### 設問一覧:
a – 映画「キリング・フィールド」のレビューについて、次の問いに答えてください。
(i) 映画の原作となった記事の題名と、その掲載誌はどれですか。
(ii) 映画の舞台は何年のどこですか。
(iii) シドニーが自宅でカンボディアのニュースビデオを見るシーンで、バックに流れる曲は何ですか。
b – 映画「キリング・フィールド」のレビューのうち、「オリジナル・ビデオを持ってい」という語句を含むところから始めて「そしてクメール・ルージュによる虐殺がはじまります。」のあとで終わる部分を、「カンボディア」を「カンボジア」に改めて書き直してください。

映画「キリング・フィールド」をもう一度レビューしてみる2006年03月16日 20時30分45秒

キリング・フィールド

以前、ムービーバトンで、一番好きな映画は「キリング・フィールド」と書きました。
この前の日曜日5年ぶりに、この映画を見ました。
オリジナル・ビデオを持っているのでいつでも見ようと思えば見ることができるのですが、「STAR WARS」や「宮崎駿作品」ように気楽に見るという映画ではないので、その気になる必要があります。
今日は映画レビューと、それにまつわる本などについて書いてみようと思います。

主人公はシドニー・シャンバーグ・・・ニューヨーク・タイムス記者。そして助手を務めるカンボディア人のディス・プラン、実話に基づいた2人の物語。
1980年1月20日、ニューヨーク・タイムズマガジンに掲載されたシドニー・シャンバーグによる「ディス・プランの死と生」、これが映画の原作です。

舞台は1975年のカンボディア。
カンボディア内戦終結に向かっていく混乱の時期です。
アメリカ人記者のシドニーは、助手のプランとともにカンボディア内戦の取材を続けていました。プランの力もあり、次々とスクープをものにしていきます。
1995年4月に内戦終結。

そしてクメール・ルージュによる虐殺がはじまります。
外国人の国外脱出で、シドニーやカメラマンのロッコフたちがプランを英国人として出国させようとパスポート偽造の必死の工作をしたが、最後の頼みのプランの写真が黒くなってしまい脱出できなかったときの衝撃。
プランが雨の中を泣きながらフランス大使館から出て行く時のやるせなさ。

シドニーが、アメリカで最優秀記者で表彰されたとき、会場のトイレで、ロッコフが「おまえの名誉のためにプランを引き止めた、もっと早ければプランを国外脱出させることができるはずだった。」と責めるシーンの悲しさ。
式の後、シドニーが自宅でカンボディアのニュースビデオを見るシーンでバックに流れる「トゥーランドット」のせつなさ。

### データ行:
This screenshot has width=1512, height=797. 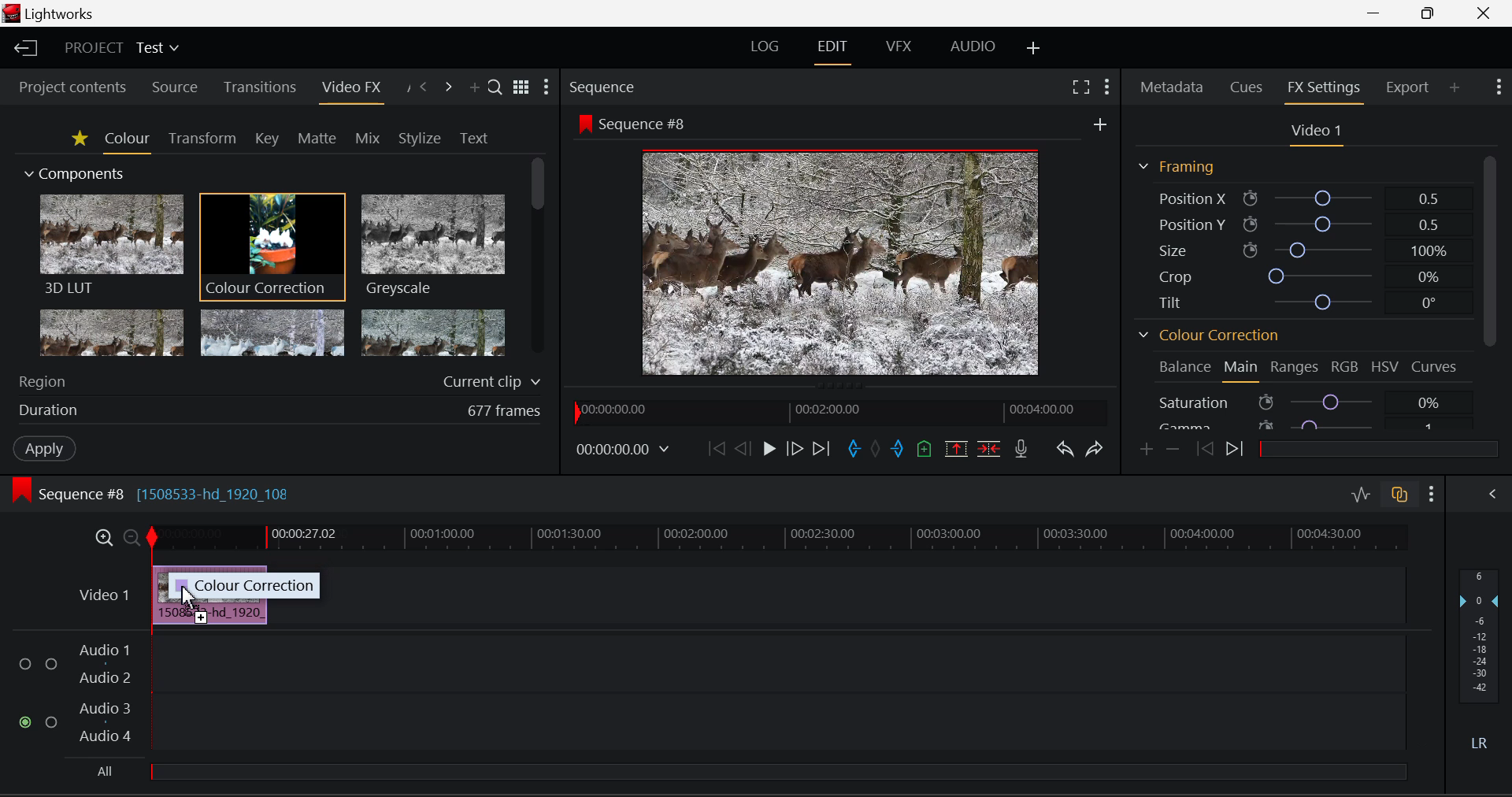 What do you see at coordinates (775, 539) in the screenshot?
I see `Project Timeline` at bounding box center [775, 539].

### 解答例:
a –
(i) 「ディス・プランの死と生」で、ニューヨーク・タイムズマガジンに掲載されました。
(ii) 1975年のカンボディアです。
(iii) 「トゥーランドット」です。

b –
オリジナル・ビデオを持っているのでいつでも見ようと思えば見ることができるのですが、「STAR WARS」や「宮崎駿作品」ように気楽に見るという映画ではないので、その気になる必要があります。
今日は映画レビューと、それにまつわる本などについて書いてみようと思います。

主人公はシドニー・シャンバーグ・・・ニューヨーク・タイムス記者。そして助手を務めるカンボジア人のディス・プラン、実話に基づいた2人の物語。
1980年1月20日、ニューヨーク・タイムズマガジンに掲載されたシドニー・シャンバーグによる「ディス・プランの死と生」、これが映画の原作です。

舞台は1975年のカンボジア。
カンボジア内戦終結に向かっていく混乱の時期です。
アメリカ人記者のシドニーは、助手のプランとともにカンボジア内戦の取材を続けていました。プランの力もあり、次々とスクープをものにしていきます。
1995年4月に内戦終結。

そしてクメール・ルージュによる虐殺がはじまります。